クリエイター達が一つ屋根の下に集まって共同生活を始める。映画監督や漫画家を目指す、未熟な彼らの青春小説。

・・・・・・あらすじが、とても説明しづらいですね。

一つ一つのエピソードが積み重なって、ラストへと向かっていく、そんなタイプの話なのですが。

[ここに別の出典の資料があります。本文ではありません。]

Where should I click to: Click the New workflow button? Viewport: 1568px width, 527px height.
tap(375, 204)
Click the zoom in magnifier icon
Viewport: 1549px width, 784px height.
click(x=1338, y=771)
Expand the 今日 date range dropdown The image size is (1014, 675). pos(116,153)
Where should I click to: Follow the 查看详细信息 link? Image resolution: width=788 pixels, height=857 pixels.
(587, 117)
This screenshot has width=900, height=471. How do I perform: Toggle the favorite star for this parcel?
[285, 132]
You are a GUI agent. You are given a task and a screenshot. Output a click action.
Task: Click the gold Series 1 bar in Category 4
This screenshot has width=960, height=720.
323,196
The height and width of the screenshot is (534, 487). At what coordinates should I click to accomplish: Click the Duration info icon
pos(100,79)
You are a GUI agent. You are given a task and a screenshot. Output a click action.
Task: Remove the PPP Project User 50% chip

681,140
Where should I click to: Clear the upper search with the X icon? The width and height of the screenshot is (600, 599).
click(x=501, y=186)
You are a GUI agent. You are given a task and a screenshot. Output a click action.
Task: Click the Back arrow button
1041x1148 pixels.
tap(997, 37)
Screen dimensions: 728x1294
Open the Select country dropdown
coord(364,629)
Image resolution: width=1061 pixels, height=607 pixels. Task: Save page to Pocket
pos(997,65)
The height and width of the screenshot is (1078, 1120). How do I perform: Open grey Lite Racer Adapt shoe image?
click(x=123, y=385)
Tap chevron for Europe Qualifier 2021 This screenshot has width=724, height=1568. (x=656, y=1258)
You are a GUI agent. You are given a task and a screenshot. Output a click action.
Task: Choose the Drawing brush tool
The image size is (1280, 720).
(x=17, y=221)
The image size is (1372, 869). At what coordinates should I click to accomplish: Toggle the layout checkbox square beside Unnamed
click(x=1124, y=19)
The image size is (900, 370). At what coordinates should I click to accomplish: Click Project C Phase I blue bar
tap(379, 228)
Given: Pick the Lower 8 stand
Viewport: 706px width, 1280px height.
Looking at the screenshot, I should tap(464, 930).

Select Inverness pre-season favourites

その過程で語られる、登場人物たちの夢だとか、苦悩だとか、希望だとか、そういったものの全てが深く心に染み込んでくる。

特に、創作に対する姿勢。

何度も繰り返されるこのテーマには、創作に向き合うということの意味を考えずに入られません。

”小説のせいで人が死んだ”

でも、

”その小説のおかげで生きている人がいる”

・・・・・・物語の持つ力は、とても大きいもの。

自分もそのことを知っていますし、だからこそ、この話には考えさせられました。それこそ、途中で真剣に向き合うのが辛くなって、思考を停止させてしまいそうになるほどに。

自分も”あの物語があったから”今の自分があるのだ、といつも感じています。物語の影響力は、そんな甘く見ていいものじゃない。だからこそ、創作する側の人間もそれに向き合わなければいけない・・・・・・。

全ての、物語を愛する人に、そして何かを創作する人に、この作品は読んで欲しいと思いました。


下巻の後半で明かされる真相、特に最終章のそれは、予想は出来ても心が動かされずにはいられません。

久々に小説を読んで泣きました。ミステリではないけれど、ミステリの可能性はこんなところにも広がっています。全く予想外のところにも伏線が。全てがつながった瞬間の、驚きよりは優しさやせつなさに似た感情は味わってみないとわかりません。予想を裏切らない真実は、誰も傷つけない。


優しすぎる物語、かもしれません。でも、読者の心に訴えるものを持った物語でもあるのは確かです。